PEC de Temer viola os direitos humanos, afirma relator da ONU
A Organização das Nações Unidas considera que a PEC (Proposta de Emenda à Constituição) 55, enviada pelo governo de Michel Temer ao Congresso Nacional que propõe congelar por 20 anos os investimentos públicos, é uma violação aos direitos humanos.
Publicado 09/12/2016 12:05
De acordo com o relator especial da ONU para extrema pobreza e direitos humanos, Philip Alson, a proposta do governo Temer é inteiramente incompatível com as obrigações de direitos humanos do Brasil.
“Se adotada, essa emenda bloqueará gastos em níveis inadequados e rapidamente decrescentes na saúde, educação e segurança social, portanto, colocando toda uma geração futura em risco de receber uma proteção social muito abaixo dos níveis atuais”, afirma Alson, reforçando que os prejudicados com a medida serão os mais pobres.
A PEC 55 está em tramitação no Senado e já foi aprovada em primeiro turno pelo plenário e deverá ser votada em segundo turno no dia 13 de dezembro, de acordo com a programação do presidente Renan Calheiros (PMDB-AL).
O relator da ONU recomendou ao governo brasileiro que garanta um debate público apropriado sobre a PEC 55, por se tratar de medida que tem impacto aos mais pobres.

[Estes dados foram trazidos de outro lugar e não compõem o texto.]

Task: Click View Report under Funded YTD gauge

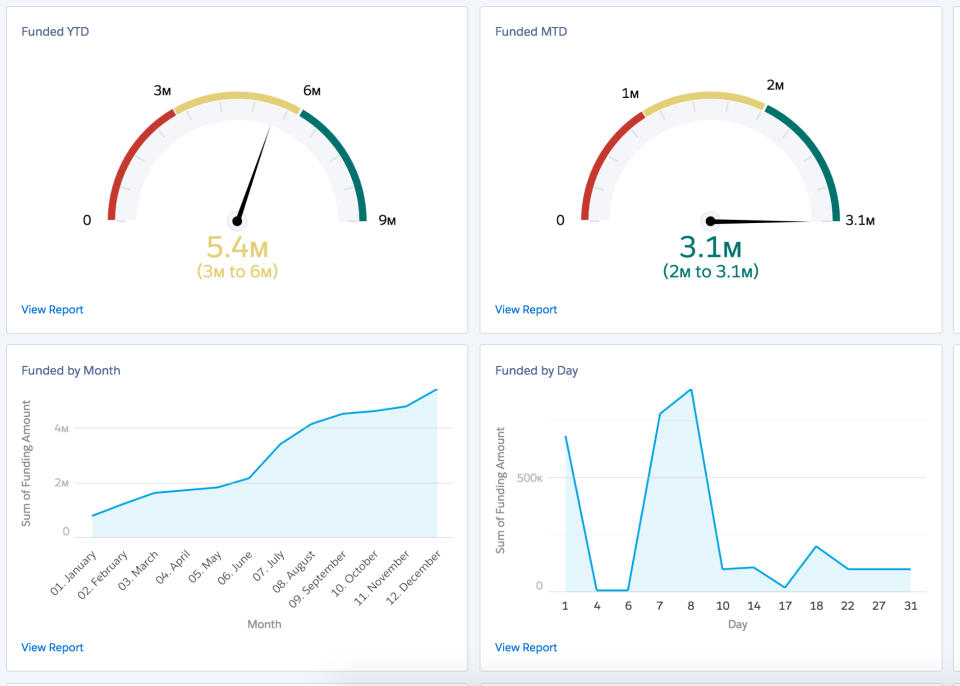Action: point(52,309)
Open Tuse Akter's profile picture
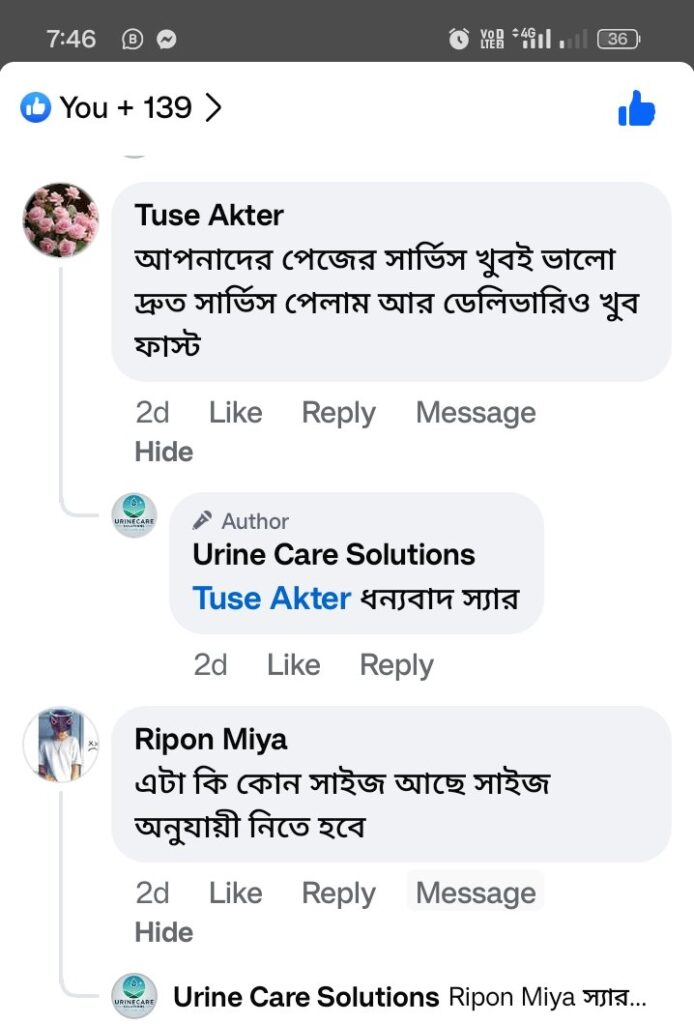Image resolution: width=694 pixels, height=1024 pixels. [x=60, y=220]
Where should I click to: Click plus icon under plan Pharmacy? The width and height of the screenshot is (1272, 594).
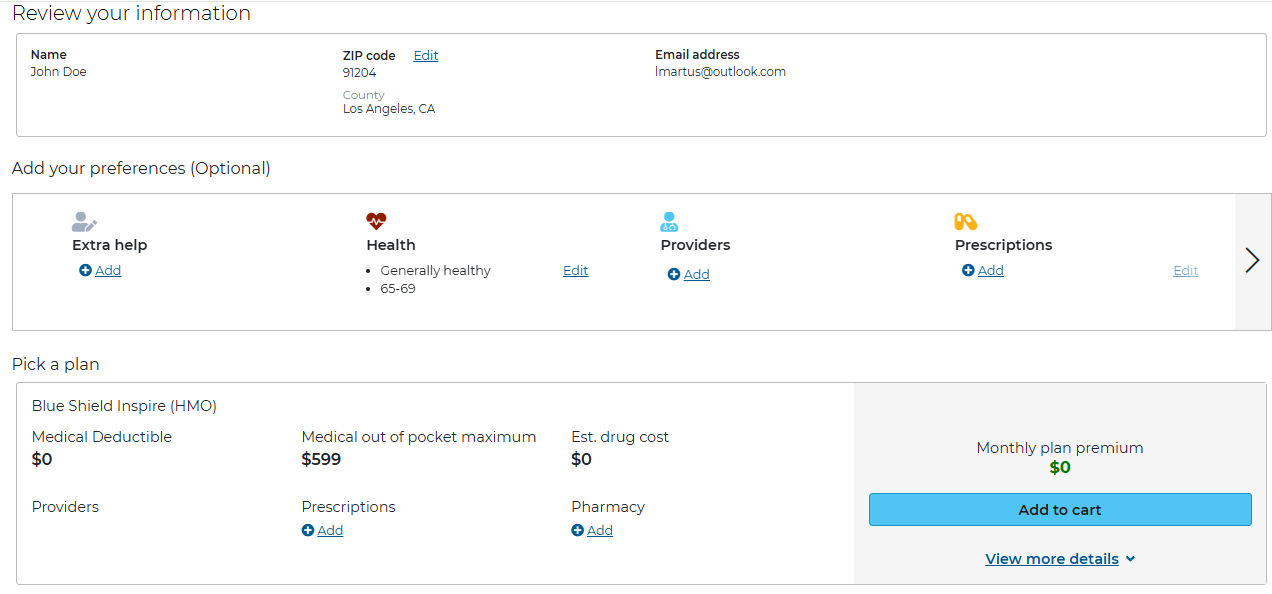(577, 530)
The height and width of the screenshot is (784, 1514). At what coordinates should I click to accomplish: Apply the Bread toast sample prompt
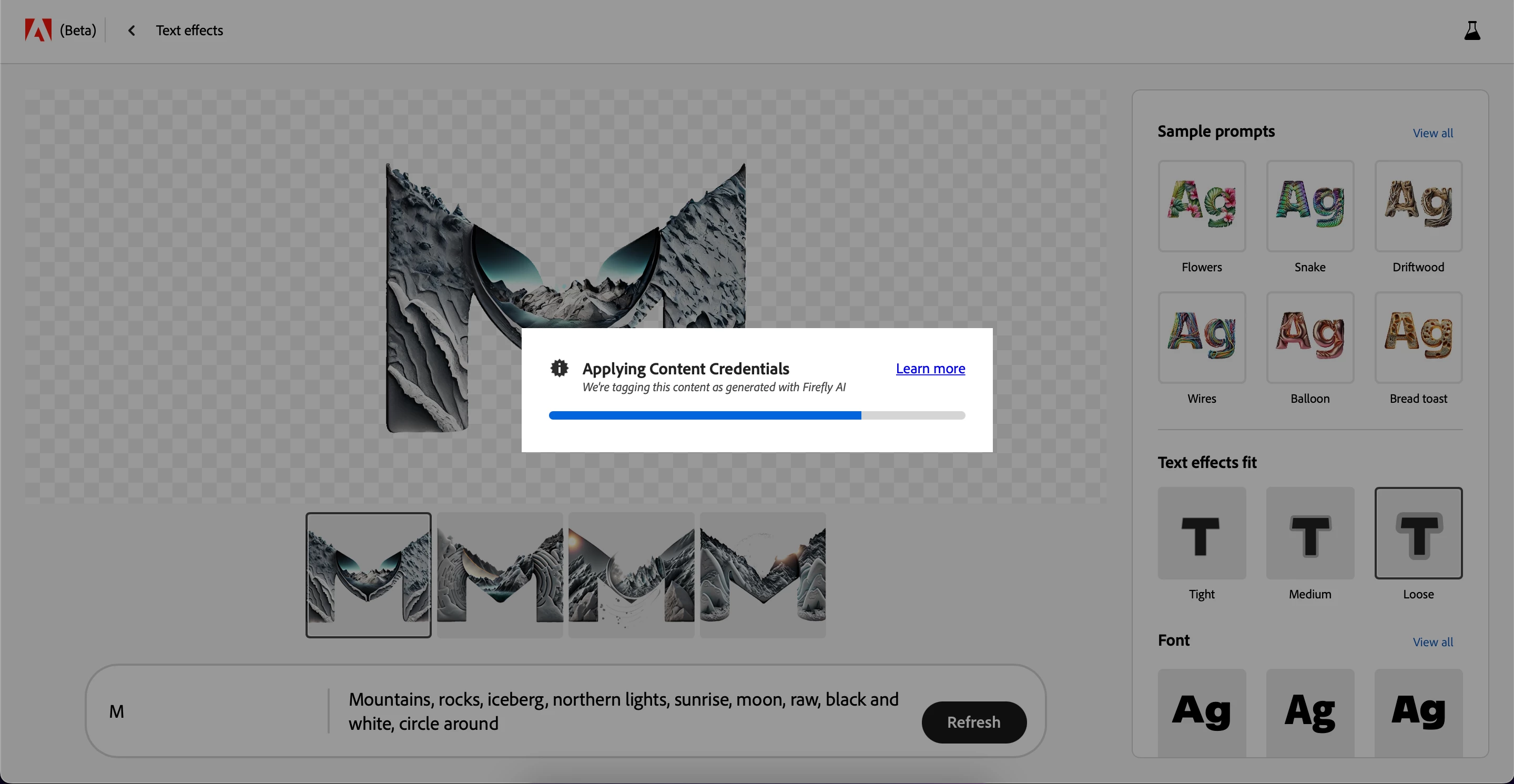pos(1418,338)
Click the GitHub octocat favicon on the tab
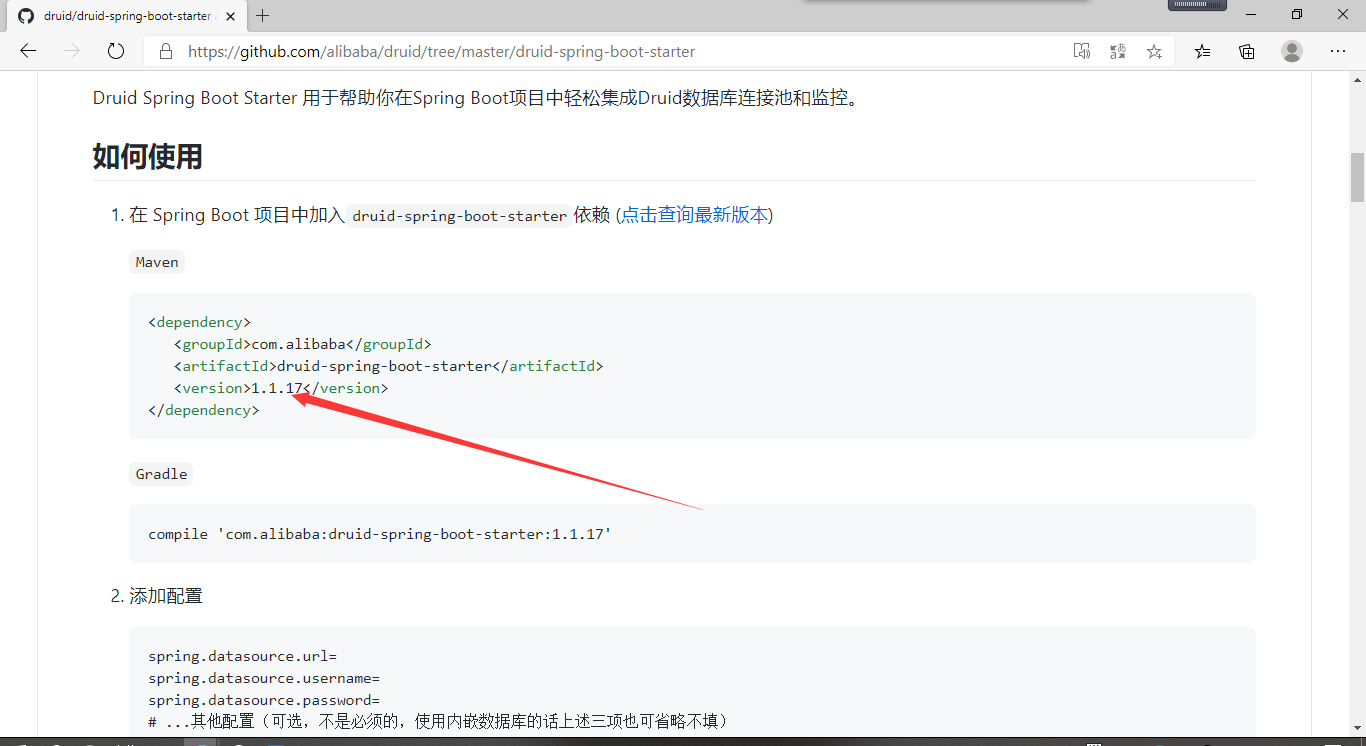This screenshot has height=746, width=1366. click(x=26, y=16)
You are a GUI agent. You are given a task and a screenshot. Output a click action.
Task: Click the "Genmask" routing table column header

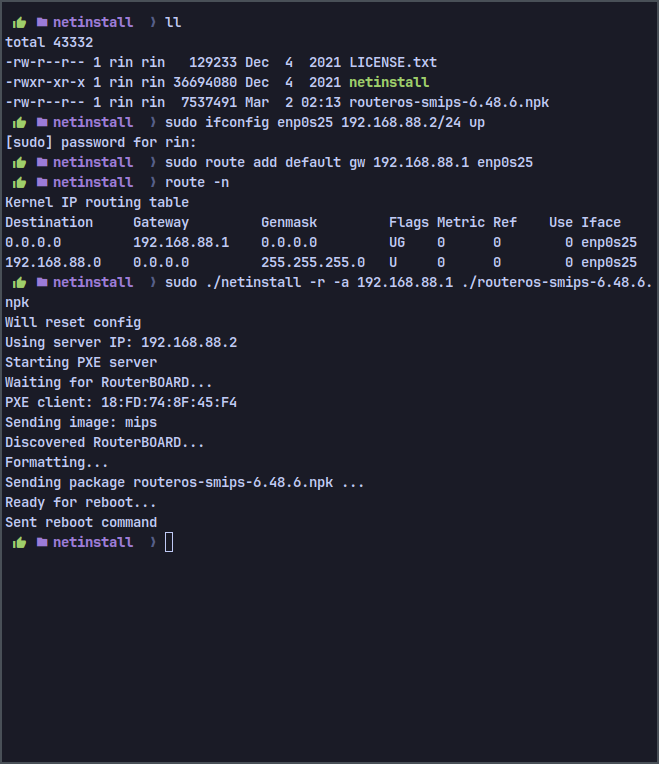coord(293,222)
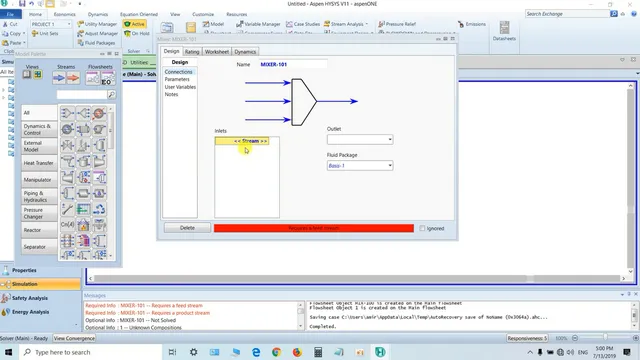The height and width of the screenshot is (360, 640).
Task: Click the palette search magnifier icon
Action: [x=111, y=95]
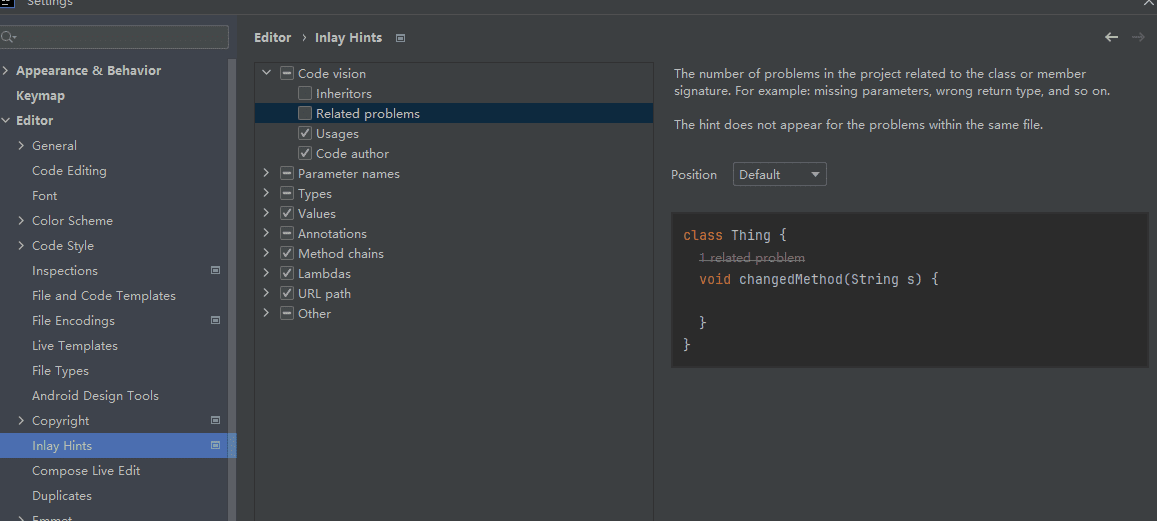The height and width of the screenshot is (521, 1157).
Task: Click the search magnifier icon in settings
Action: pyautogui.click(x=9, y=37)
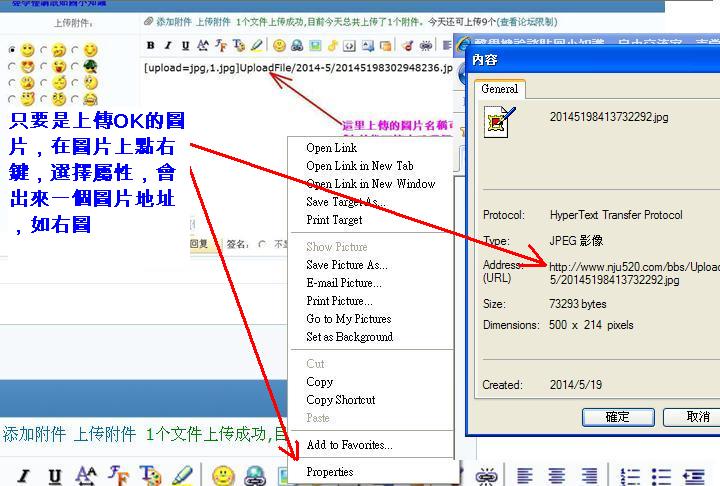The height and width of the screenshot is (486, 720).
Task: Click align center icon in bottom toolbar
Action: coord(557,475)
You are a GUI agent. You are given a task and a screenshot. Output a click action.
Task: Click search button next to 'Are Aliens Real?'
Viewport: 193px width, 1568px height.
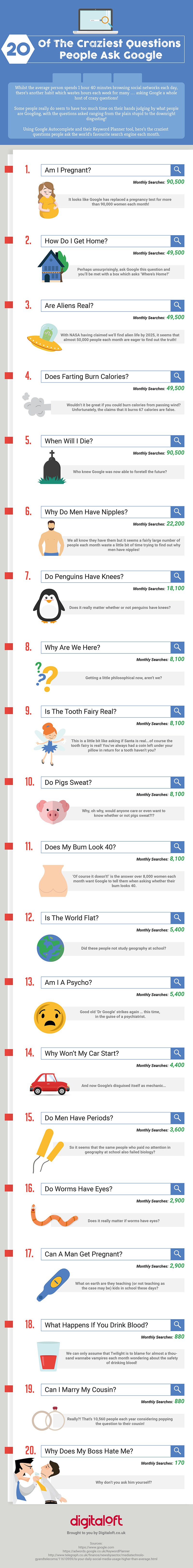(177, 306)
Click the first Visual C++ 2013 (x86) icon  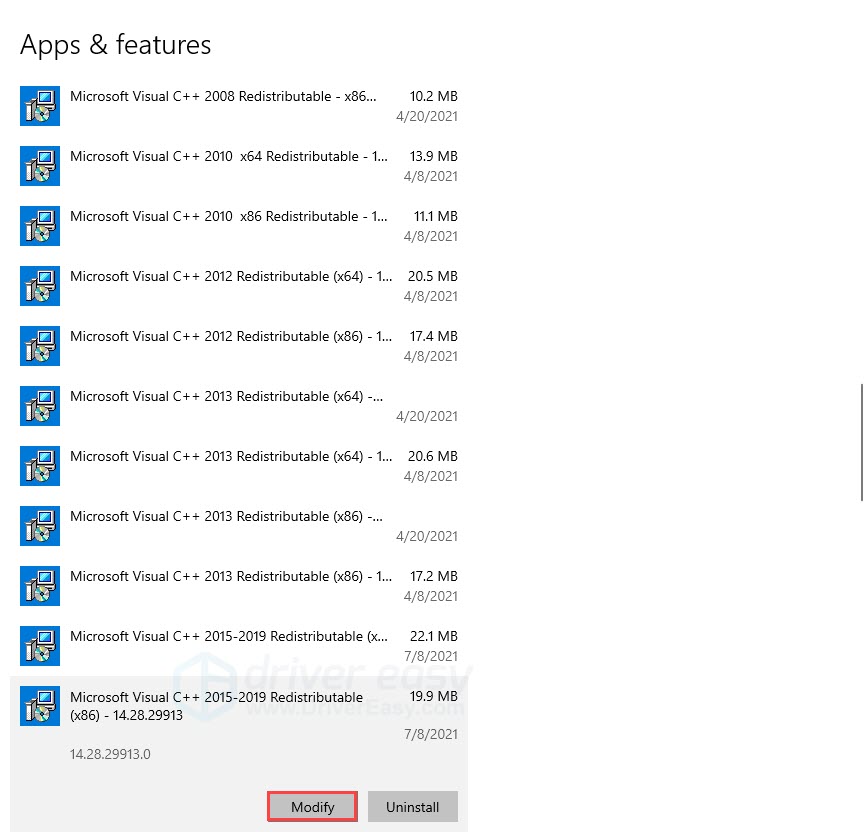coord(40,526)

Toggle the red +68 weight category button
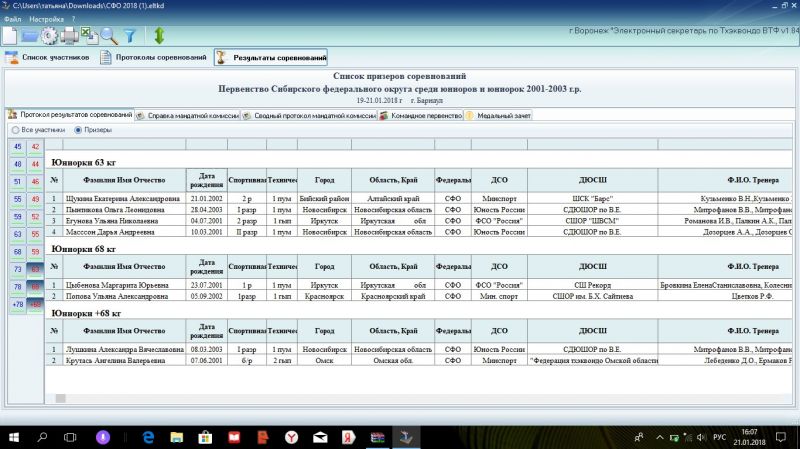(x=35, y=304)
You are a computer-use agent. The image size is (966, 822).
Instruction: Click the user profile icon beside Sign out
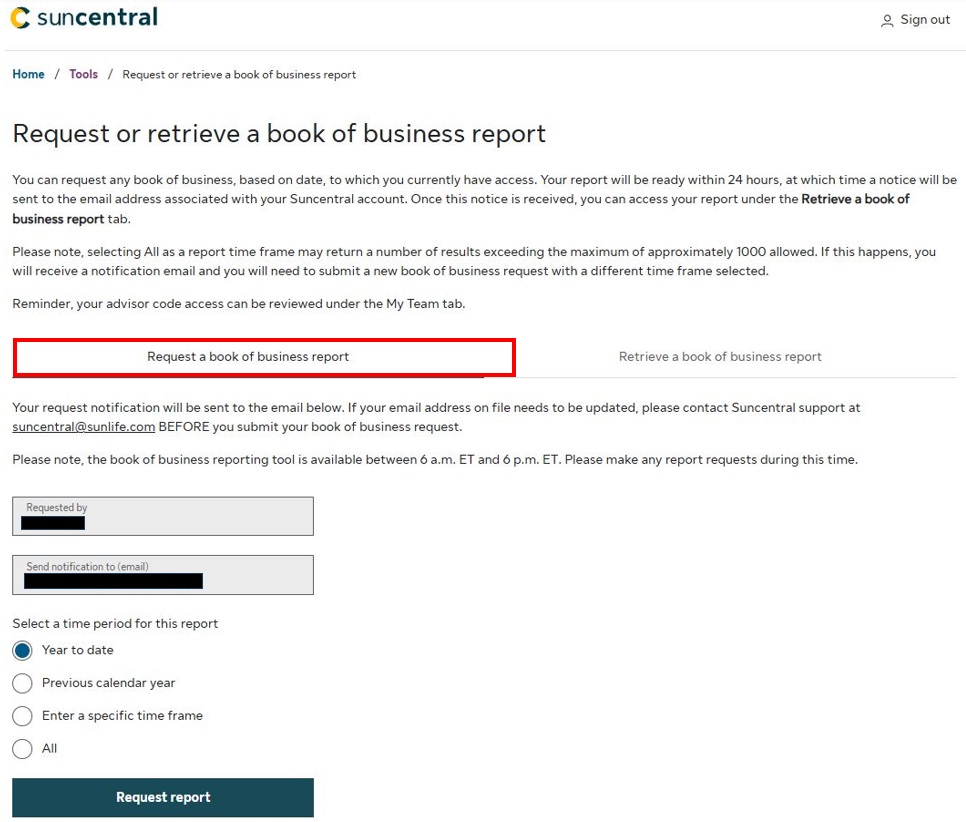pyautogui.click(x=886, y=21)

Segundo ele, “é completamente inapropriado congelar somente o gasto social e atar as mãos de todos os próximos governos por outras duas décadas”.
E completa: “Se essa emenda for adotada, colocará o Brasil em uma categoria única em matéria de retrocesso social”.
Reforçando que a proposta representa um retrocesso e não uma alternativa de saída para a crise econômica, o relator da ONU disse que, nas ultimas décadas, o Brasil estabeleceu um impressionante sistema de proteção social voltado para erradicar a pobreza e o reconhecimento dos direitos à educação, saúde, trabalho e segurança social.
“Essas políticas contribuíram substancialmente para reduzir os níveis de pobreza e desigualdade no país. Seria um erro histórico atrasar o relógio nesse momento,” disse ele.
Depois de chegar ao poder por meio de um golpe parlamentar, afastando uma presidenta legitimamente eleita, Michel Temer tenta impor uma mudança na Constituição que vai engessar o orçamento público por 20 anos, ou seja, para os próximos quatro presidentes.
A justificativa do governo é que tal medida irá aumentar a confiança de investidores, reduzindo a dívida pública e a taxa de juros, e que isso, consequentemente, ajudará a tirar o país da recessão. Para o relator especial da ONU, essa medida terá um impacto severo sobre os mais pobres.
“Essa é uma medida radical, desprovida de toda nuance e compaixão”, disse ele. “Vai atingir com mais força os brasileiros mais pobres e mais vulneráveis, aumentando os níveis de desigualdade em uma sociedade já extremamente desigual e, definitivamente, assinala que para o Brasil os direitos sociais terão muito baixa prioridade nos próximos 20 anos.”
Ele acrescentou: “Isso evidentemente viola as obrigações do Brasil de acordo com o Pacto Internacional dos Direitos Econômicos, Sociais e Culturais que o pais ratificou em 1992, que veda a adoção de ‘medidas deliberadamente regressivas’ a não ser que não exista nenhuma outra alternativa e que uma profunda consideração seja dada de modo a garantir que as medidas adotadas sejam necessárias e proporcionais”.
Educação
O Plano Nacional de Educação no Brasil clama pelo aumento de R$ 37 bilhões anualmente para prover uma educação de qualidade para todos os estudantes, enquanto a PEC reduzirá o gasto planejado em R$ 47 bilhões nos próximos oito anos. Com mais de 3,8 milhões de crianças fora da escola, o Brasil não pode ignorar o direito deles de ir à escola, nem os direitos de todas as crianças a uma educação de qualidade.
“Efeitos diretamente negativos têm que ser equilibrados com potenciais ganhos a longo prazo, assim como esforços para proteger os mais vulneráveis e os mais pobres na sociedade”, disse ele.
“Estudos econômicos internacionais, incluindo pesquisas do Fundo Monetário Internacional, mostram que a consolidação fiscal tipicamente tem efeitos de curto prazo, reduzindo a renda, aumentando o desemprego e a desigualdade de renda. E a longo prazo, não existe evidência empírica que sugira que essas medidas alcançarão os objetivos sugeridos pelo governo,” salientou.